======== Record set
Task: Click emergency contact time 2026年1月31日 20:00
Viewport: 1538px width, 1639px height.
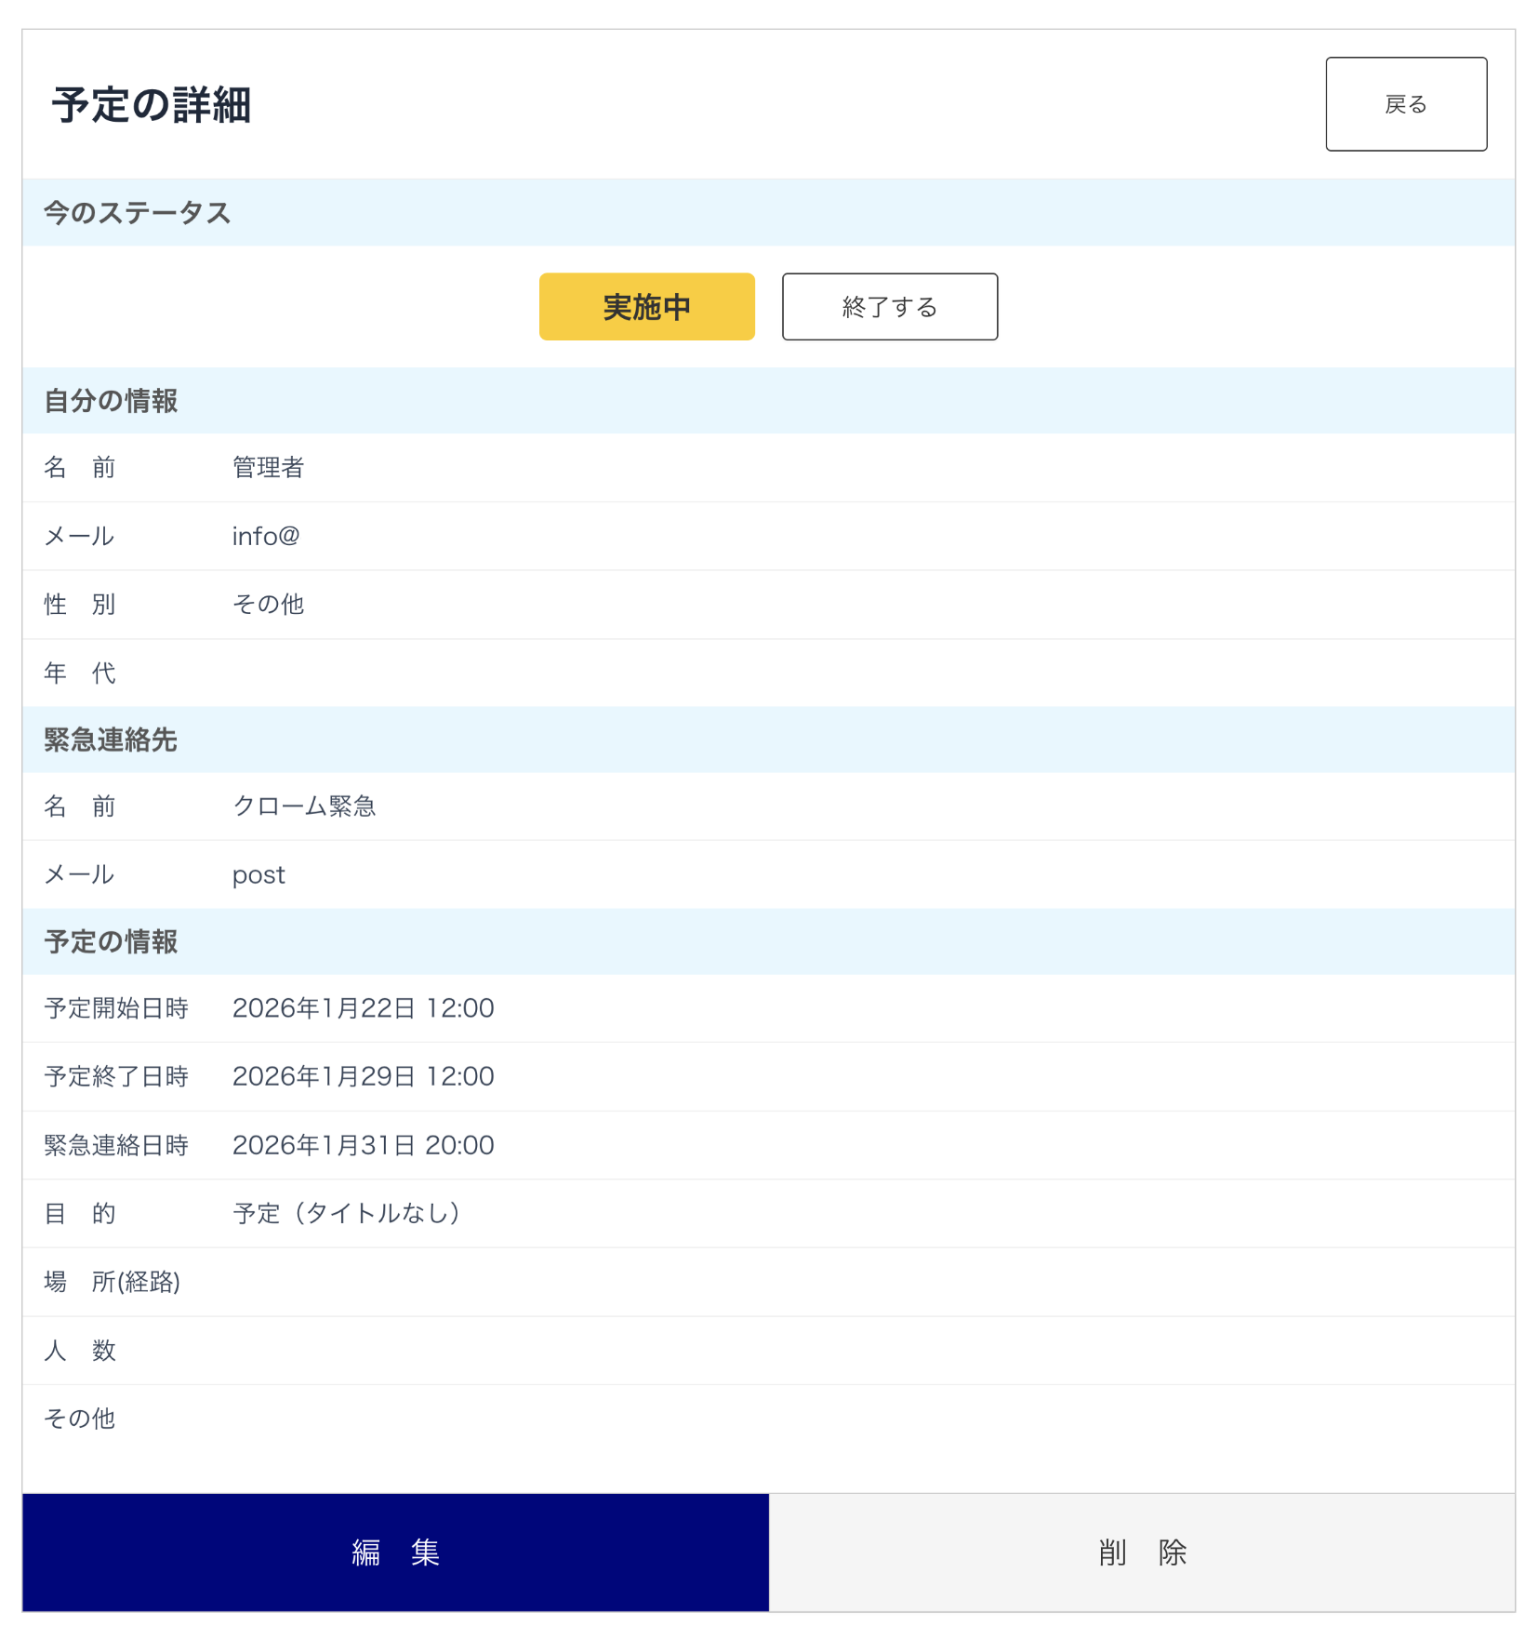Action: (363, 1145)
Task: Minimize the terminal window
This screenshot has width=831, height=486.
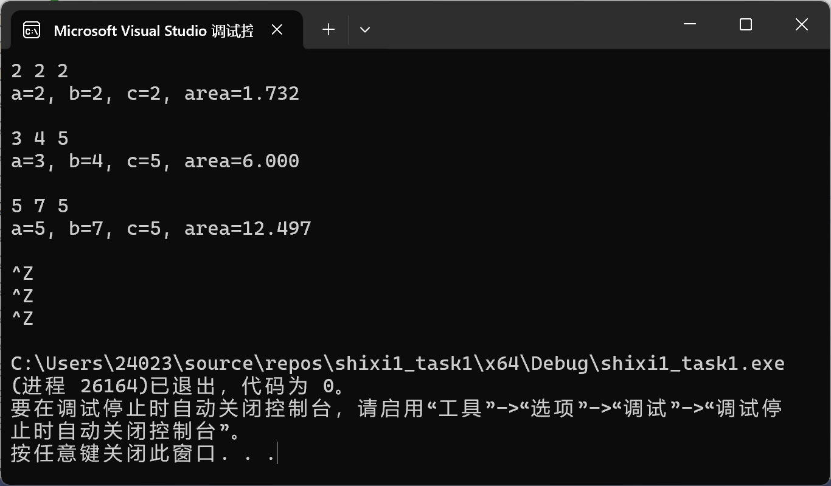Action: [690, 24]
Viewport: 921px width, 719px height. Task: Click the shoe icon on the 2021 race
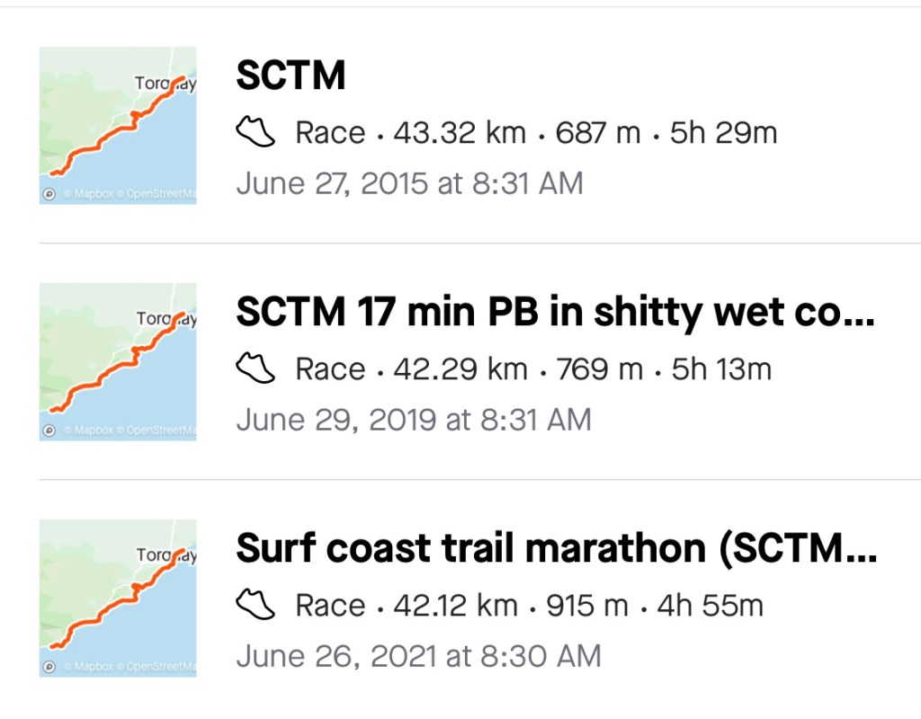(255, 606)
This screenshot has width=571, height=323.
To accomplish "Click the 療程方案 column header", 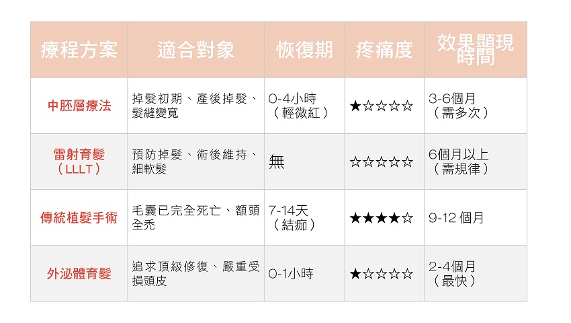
================
• _Work task_: Leave every picture out and retype exactly the lines of the records above from the one holding "Viewport: 921px width, 719px" through the last, both ends included and nothing besides.

• _Solution_:
Viewport: 921px width, 719px height. Task: Click the shoe icon on the 2021 race
(255, 606)
This screenshot has width=571, height=323.
To accomplish "Click the 療程方案 column header", 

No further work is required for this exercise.